(Stored dataset items)
——————————
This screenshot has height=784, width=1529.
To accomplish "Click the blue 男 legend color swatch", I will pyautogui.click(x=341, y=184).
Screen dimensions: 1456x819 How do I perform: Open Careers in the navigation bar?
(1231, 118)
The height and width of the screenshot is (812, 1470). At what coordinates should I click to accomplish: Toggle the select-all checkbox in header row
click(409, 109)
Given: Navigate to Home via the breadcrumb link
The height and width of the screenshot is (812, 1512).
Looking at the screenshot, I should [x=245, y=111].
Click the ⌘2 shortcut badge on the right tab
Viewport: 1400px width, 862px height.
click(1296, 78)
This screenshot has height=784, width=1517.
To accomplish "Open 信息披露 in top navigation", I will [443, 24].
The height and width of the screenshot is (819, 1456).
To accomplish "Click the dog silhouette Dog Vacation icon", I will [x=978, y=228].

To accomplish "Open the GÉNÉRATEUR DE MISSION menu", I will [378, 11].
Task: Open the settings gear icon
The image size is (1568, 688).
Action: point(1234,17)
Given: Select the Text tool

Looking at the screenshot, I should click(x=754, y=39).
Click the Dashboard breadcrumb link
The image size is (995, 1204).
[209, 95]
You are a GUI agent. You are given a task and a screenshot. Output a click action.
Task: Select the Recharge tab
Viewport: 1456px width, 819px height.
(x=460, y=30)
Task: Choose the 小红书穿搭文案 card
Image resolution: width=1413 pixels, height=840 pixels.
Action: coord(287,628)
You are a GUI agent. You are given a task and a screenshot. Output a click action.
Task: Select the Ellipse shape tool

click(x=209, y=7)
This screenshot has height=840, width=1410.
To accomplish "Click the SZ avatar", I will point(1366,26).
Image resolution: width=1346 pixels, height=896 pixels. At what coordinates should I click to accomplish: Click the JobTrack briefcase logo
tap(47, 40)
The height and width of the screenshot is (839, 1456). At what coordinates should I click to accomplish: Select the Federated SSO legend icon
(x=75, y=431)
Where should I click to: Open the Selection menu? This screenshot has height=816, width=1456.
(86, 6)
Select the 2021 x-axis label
——————————
◆ **WORK TASK**: Every entry above has to be returned exactly as written.

◆ **OUTPUT BELOW**:
This screenshot has height=784, width=1529.
To accomplish "Click the blue 男 legend color swatch", I will pyautogui.click(x=341, y=184).
Screen dimensions: 1456x819 How do I perform: Open Careers in the navigation bar?
(1231, 118)
The height and width of the screenshot is (812, 1470). At what coordinates should I click to accomplish: Toggle the select-all checkbox in header row
click(409, 109)
Given: Navigate to Home via the breadcrumb link
The height and width of the screenshot is (812, 1512).
Looking at the screenshot, I should [x=245, y=111].
Click the ⌘2 shortcut badge on the right tab
Viewport: 1400px width, 862px height.
click(1296, 78)
This screenshot has height=784, width=1517.
To accomplish "Open 信息披露 in top navigation", I will [443, 24].
The height and width of the screenshot is (819, 1456).
To accomplish "Click the dog silhouette Dog Vacation icon", I will [x=978, y=228].

To accomplish "Open the GÉNÉRATEUR DE MISSION menu", I will [378, 11].
Task: Open the settings gear icon
The image size is (1568, 688).
Action: point(1234,17)
Given: Select the Text tool

Looking at the screenshot, I should click(x=754, y=39).
Click the Dashboard breadcrumb link
The image size is (995, 1204).
[209, 95]
You are a GUI agent. You are given a task and a screenshot. Output a click action.
Task: Select the Recharge tab
Viewport: 1456px width, 819px height.
(x=460, y=30)
Task: Choose the 小红书穿搭文案 card
Image resolution: width=1413 pixels, height=840 pixels.
Action: coord(287,628)
You are a GUI agent. You are given a task and a screenshot. Output a click action.
Task: Select the Ellipse shape tool

click(x=209, y=7)
This screenshot has height=840, width=1410.
To accomplish "Click the SZ avatar", I will point(1366,26).
Image resolution: width=1346 pixels, height=896 pixels. At what coordinates should I click to accomplish: Click the JobTrack briefcase logo
tap(47, 40)
The height and width of the screenshot is (839, 1456). At what coordinates should I click to accomplish: Select the Federated SSO legend icon
(x=75, y=431)
Where should I click to: Open the Selection menu? This screenshot has height=816, width=1456.
(86, 6)
Select the 2021 x-axis label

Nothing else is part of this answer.